Actually the comments seem to have been helpful enough. I can write the answer by adding the details so that the problem does not seem unsolvable.
$n, m$ are positive integers and $A, B$ are finite sets that $|A|=m$, $|B|=n$. If we use the inclusion-exclusion principle, the number of surjective (onto) functions from set $A$ to set $B$ is
$$ \color{blue}{n^m - \dbinom{n}{1}(n-1)^{m} + \dbinom{n}{2}(n-2)^{m} - \cdots + (-1)^{n-1}\dbinom{n}{n-1}1^{m} \\ = \sum_{r=0}^{n}(-1)^r\dbinom{n}{r}(n-r)^m} \tag{*}$$
$1.$ Let's take $n\geq5$ and $m=4$ in $(*)$. On the other hand, the number of surjective (onto) functions from set $A$ to set $B$ is $0$. So, we conclude that the first identity satisfy.
$$ \color{red}{n^4-\binom{n}{1}(n-1)^4+\binom{n}{2}(n-2)^4-\binom{n}{3}(n-3)^4+\cdots +(-1)^{n-1}\binom{n}{n-1}\cdot1^4=0} $$
$2.$ Let's take $n=m$ in $(*)$. In this case, if $f:A\to B$ is surjective then $f$ is injective (one-to-one) function. So, $f$ is bijective. On the other hand, the number of bijective functions is $n!$. Hence, we get
$$ \color{red}{n^n - \dbinom{n}{1}(n-1)^{n} + \dbinom{n}{2}(n-2)^{n} - \cdots + (-1)^{n-1}\dbinom{n}{n-1}1^{n} = n!} $$
Also, we can find a third identity with using $(*)$.

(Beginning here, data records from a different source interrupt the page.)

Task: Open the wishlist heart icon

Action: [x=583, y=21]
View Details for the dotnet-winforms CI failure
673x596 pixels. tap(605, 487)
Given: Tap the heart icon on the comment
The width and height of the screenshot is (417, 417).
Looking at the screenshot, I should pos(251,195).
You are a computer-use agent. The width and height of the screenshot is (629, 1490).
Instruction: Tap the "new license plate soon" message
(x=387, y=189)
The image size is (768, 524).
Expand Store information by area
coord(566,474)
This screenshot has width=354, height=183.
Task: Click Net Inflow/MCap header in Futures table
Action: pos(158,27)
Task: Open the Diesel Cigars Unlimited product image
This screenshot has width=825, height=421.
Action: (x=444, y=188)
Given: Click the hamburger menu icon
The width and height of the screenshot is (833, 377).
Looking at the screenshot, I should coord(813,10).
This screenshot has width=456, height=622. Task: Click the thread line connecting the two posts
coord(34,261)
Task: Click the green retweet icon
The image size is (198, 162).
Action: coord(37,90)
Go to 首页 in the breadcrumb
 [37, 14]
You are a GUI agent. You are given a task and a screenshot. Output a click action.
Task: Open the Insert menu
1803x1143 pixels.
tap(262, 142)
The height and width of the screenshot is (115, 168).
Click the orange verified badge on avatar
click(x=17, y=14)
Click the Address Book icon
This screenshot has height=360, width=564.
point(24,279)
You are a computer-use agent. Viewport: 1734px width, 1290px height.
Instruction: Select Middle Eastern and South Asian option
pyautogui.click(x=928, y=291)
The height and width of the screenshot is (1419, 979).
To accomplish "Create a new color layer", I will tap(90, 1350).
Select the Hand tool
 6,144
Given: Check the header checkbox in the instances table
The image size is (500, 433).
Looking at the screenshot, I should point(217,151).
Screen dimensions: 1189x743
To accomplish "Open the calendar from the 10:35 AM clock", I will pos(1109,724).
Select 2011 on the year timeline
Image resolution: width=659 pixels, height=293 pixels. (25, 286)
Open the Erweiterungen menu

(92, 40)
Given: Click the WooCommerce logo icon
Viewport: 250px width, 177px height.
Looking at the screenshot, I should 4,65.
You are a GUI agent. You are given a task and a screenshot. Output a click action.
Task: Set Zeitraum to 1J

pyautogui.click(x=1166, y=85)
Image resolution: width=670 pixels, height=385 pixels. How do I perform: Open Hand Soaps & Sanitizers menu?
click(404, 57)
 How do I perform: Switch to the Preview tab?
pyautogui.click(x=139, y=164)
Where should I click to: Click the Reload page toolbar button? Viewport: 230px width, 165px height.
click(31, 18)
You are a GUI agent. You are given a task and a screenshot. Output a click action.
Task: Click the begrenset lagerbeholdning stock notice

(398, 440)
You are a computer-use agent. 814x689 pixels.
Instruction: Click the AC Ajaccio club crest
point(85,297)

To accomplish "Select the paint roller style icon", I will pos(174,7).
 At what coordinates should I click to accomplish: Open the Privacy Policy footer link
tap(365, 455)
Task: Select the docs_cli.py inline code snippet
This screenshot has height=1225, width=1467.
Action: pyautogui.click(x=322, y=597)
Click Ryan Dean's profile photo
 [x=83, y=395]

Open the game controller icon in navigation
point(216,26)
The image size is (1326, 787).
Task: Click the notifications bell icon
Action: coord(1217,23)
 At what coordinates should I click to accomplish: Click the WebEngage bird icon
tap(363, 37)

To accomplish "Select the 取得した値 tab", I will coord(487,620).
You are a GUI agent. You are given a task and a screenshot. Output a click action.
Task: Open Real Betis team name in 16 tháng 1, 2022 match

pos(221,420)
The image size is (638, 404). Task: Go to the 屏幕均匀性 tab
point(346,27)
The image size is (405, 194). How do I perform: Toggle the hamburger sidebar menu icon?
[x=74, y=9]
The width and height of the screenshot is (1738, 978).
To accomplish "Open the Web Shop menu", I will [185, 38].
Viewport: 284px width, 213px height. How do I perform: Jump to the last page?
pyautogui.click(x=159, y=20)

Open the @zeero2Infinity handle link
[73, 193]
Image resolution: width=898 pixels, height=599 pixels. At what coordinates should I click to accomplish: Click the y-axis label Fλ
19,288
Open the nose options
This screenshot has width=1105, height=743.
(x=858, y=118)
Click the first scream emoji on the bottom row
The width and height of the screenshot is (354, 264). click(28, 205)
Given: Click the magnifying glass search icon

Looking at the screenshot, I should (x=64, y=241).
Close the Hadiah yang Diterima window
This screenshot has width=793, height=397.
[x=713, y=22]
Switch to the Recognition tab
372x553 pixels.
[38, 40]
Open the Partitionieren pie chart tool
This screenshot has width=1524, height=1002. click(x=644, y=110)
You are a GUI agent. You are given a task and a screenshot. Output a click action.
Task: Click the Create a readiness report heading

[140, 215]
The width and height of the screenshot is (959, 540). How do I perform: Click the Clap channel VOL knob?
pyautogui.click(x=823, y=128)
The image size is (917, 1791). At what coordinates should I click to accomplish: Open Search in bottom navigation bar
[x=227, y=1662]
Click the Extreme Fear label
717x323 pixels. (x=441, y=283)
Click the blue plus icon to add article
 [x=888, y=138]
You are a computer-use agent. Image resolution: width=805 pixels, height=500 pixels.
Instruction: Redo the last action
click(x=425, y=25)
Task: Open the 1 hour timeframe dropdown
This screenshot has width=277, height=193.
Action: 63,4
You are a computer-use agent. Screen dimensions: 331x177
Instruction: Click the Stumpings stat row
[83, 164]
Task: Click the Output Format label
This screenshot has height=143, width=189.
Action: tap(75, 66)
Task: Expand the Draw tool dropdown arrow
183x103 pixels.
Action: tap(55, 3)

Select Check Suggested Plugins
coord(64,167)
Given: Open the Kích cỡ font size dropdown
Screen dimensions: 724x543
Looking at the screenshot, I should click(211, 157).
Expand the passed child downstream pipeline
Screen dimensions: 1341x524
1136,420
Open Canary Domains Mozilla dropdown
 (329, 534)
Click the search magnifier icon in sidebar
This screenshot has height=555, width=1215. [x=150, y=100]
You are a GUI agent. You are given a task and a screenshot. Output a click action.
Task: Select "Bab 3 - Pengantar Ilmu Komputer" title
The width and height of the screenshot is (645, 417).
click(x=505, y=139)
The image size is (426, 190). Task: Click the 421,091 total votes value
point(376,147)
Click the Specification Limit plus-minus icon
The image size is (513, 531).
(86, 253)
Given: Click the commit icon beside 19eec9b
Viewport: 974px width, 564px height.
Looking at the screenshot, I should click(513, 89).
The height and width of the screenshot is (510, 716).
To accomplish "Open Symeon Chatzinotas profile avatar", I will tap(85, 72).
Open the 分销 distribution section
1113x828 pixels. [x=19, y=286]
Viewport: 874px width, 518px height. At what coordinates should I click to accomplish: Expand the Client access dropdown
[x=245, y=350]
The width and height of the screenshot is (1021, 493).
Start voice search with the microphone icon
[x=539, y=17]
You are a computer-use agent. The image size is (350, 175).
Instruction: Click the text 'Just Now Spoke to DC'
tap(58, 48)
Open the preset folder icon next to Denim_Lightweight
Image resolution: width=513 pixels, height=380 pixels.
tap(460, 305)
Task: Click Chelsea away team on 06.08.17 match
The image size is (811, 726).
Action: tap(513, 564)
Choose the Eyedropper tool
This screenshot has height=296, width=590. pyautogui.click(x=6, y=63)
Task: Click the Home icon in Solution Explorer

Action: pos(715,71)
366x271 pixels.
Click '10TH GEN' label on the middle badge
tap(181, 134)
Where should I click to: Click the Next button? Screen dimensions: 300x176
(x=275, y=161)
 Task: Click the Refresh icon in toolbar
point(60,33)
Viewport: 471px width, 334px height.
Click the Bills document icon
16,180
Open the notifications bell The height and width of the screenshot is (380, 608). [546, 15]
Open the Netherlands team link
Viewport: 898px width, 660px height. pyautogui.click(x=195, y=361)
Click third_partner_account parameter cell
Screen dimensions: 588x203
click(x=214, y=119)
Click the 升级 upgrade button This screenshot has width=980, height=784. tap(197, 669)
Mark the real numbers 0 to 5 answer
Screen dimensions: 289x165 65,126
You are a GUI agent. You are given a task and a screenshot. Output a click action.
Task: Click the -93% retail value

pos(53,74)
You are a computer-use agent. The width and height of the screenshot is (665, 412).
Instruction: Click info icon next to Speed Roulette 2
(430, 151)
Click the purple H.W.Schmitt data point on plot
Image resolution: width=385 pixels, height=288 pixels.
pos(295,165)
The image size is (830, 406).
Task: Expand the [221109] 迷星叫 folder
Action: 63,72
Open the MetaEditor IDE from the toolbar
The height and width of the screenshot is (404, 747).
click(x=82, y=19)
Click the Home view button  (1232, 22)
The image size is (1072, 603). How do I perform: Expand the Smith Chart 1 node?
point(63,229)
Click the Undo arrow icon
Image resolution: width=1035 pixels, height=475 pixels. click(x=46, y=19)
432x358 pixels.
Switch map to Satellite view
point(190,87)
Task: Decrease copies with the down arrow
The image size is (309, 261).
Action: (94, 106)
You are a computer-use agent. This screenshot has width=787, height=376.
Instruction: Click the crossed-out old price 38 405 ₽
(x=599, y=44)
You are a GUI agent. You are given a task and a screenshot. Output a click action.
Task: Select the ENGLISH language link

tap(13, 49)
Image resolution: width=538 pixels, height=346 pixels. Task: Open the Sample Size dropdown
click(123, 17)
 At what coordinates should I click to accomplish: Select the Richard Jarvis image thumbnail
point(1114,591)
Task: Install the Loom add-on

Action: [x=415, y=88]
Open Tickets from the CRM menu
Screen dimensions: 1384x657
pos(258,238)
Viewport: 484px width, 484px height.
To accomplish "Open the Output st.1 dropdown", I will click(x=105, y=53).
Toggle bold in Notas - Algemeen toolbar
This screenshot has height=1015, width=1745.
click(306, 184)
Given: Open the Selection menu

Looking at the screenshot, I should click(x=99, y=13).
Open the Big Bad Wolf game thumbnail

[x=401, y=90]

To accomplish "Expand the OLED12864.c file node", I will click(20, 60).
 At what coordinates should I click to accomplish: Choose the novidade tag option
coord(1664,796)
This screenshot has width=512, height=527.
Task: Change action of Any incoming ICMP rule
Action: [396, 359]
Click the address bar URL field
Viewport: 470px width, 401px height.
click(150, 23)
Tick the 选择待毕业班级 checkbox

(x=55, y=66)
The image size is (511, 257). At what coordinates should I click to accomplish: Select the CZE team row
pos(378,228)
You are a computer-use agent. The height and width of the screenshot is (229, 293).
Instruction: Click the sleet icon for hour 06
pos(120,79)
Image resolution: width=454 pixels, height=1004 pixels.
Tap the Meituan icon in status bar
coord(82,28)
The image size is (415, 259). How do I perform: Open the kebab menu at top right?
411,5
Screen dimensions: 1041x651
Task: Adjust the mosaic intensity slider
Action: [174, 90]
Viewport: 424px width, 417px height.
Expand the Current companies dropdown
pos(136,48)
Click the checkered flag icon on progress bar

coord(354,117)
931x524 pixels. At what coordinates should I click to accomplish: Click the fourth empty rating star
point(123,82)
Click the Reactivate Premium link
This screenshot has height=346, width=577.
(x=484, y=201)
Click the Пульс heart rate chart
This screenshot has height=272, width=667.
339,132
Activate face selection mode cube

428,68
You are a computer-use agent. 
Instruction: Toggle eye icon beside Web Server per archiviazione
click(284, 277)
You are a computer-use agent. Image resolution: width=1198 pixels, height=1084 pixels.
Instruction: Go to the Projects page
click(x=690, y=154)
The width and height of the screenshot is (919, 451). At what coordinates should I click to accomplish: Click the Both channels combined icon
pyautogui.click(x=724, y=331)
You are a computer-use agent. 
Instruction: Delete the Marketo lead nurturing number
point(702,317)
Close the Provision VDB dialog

$3.$ For all $n$ positive integers,
$$ \color{red}{\sum\limits_{k=0}^{n} (-1)^k\dbinom{n}{k}(n-k)^{n+1} = n! \dbinom{n+1}{2}}$$
Proof: Let $|A|=n+1, |B|=n$. By the inclusion-exclusion principle, the sum in the left had side gives the number of surjective functions. Now let's calculate the number of surjective functions directly. The image of the two elements in $A$ must be the same. We can select these two elements in the $\dbinom{n+1}{2}$ ways. We can choose their image in $B$ in $n$ ways. The other $n-1$ elements in $A$ will each have a different image. These are formed in $(n-1)!$ different ways. By the multiplication principle, we get the result as $\dbinom{n+1}{2}n(n-1)! = n! \dbinom{n+1}{2}$.